The inability to mix and match tools has a lot to do with how users are educated on these topics. Clearly, the design of the tools plays a part, too. Many tools are “designed” to work with other tools but never get out of the starting gate, most others stumble not far from the gate (for many reasons). Methods sections in traditional publications are woefully inadequate as templates to follow for data analysis. Newer ways of communicating, like notebooks, would be a huge improvement, but there are not many examples in Supplemental files yet. Summer schools and Nature Protocol papers tend to be silo-based. You will learn how to mix Skyline and MSstats, or how to mix MaxQuant and Perseus. Commercial tools do not like to acknowledge the existence of any other sources of tools; they want to hold you captive.

What do I propose that will “…will help understand current issues and move (the) field forward”? I think quantitative proteomics is the right topic. The survey results can be used to raise questions a paper could answer. Would that be a quantitative software review? Or some sort of quantitative tutorial? I would say no to both. I argue that software tools have mostly been designed before we knew enough to design such tools. This is not the fault of the software creators. Who would have figured it would take 15 years to work the bugs out of these methods? I am not sure there is all that much to review that actually works. Along the same lines, you need something to use as an example in tutorials.

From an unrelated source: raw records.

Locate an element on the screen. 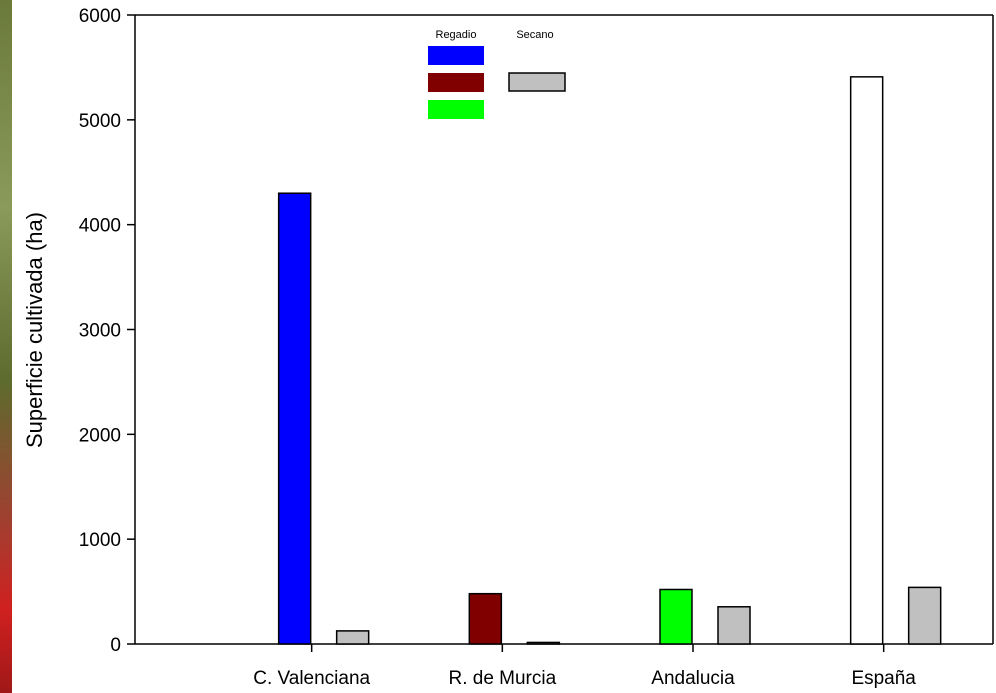 The height and width of the screenshot is (693, 996). y-axis-title: Superficie cultivada (ha) is located at coordinates (34, 330).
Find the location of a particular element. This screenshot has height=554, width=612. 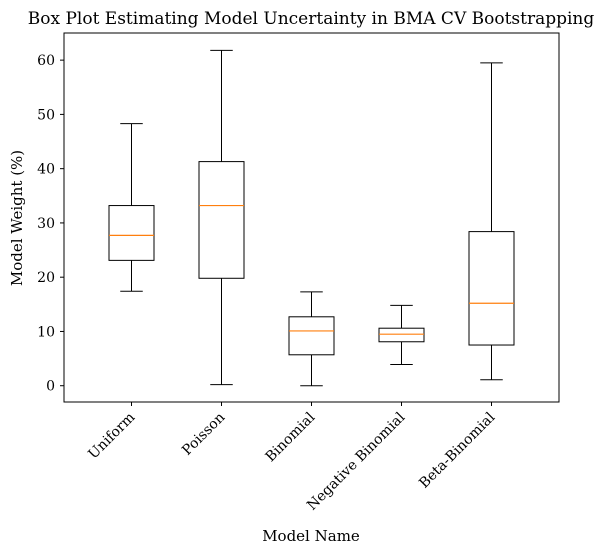

y-tick-label: 0 is located at coordinates (50, 387).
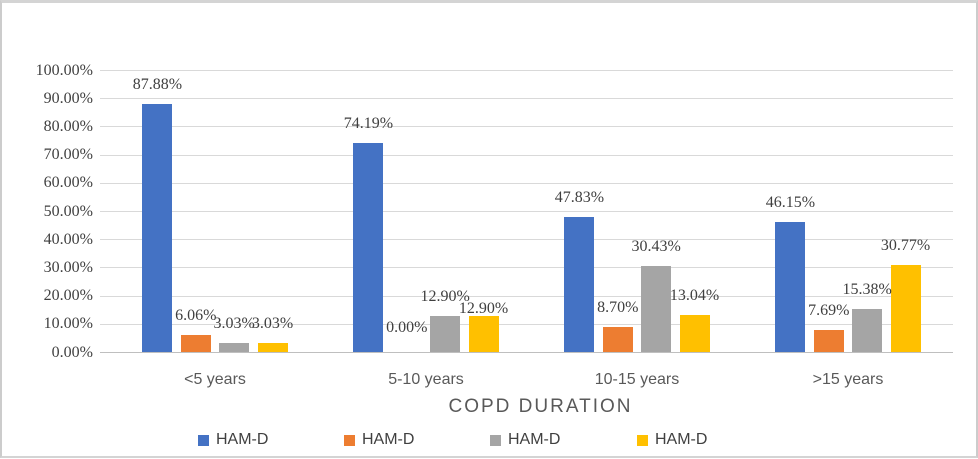  I want to click on category-label: 10-15 years, so click(637, 380).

I think we should outline what functionality quantitative software should have. There are a few common types of quantitative experiments that are more frequently done, but there are always many experiments that do not fit into pigeon holes. We cannot design for new experiments that we have not thought of yet. We need flexible designs so we can tackle new things without starting over. Requirements might be somewhat different for the major types of experiments: stable isotope labels, label-free studies, DIA, or targeted. There may be some core functionalities that they share. Some analysis of what is similar and what is different could be useful. Many people do not work across these boundaries. Some do and can provide perspective.

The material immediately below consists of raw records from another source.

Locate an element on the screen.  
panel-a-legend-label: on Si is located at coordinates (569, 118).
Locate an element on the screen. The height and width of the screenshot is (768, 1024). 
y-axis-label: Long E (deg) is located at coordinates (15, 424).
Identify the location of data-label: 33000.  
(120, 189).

A serious problem so far has been too much focus on upstream workflow steps. It is really the last steps that are critical. I think a lot of quantitative proteomic experiments are falling down within sight of the finish line. Obviously, the most important step is the “last” step. Ha-ha. We need study designs that match biological complexity. We need larger numbers of samples and the statistical frameworks to handle more than 3x3 datasets. We need to do multi-factor designs and time courses. We need to integrate multi-omic datasets. We need to design quantitative tools to be able to do these things. Taking the ratios of heavy labels (ICAT or SILAC) to light labels did not really cut it back in the day and is something proteomics need to put in the rearview mirror.

The results of quantitative studies are going to be highly dimensional and will need new tools to explore and visualize. The goal should be to create frameworks that facilitate actual biological queries. The data need rich annotations (functions, pathways, interactions, etc.). The concepts of gene sets need to be adopted and expanded. How are pathways and processes changing between conditions, or as a function of time? This is the real frontier for proteomics bioinformatics. This intellectual landscape is almost completely undiscovered.

It would be really useful to have a paper describing what we need the next generation of quantitative tools to do to advance proteomics.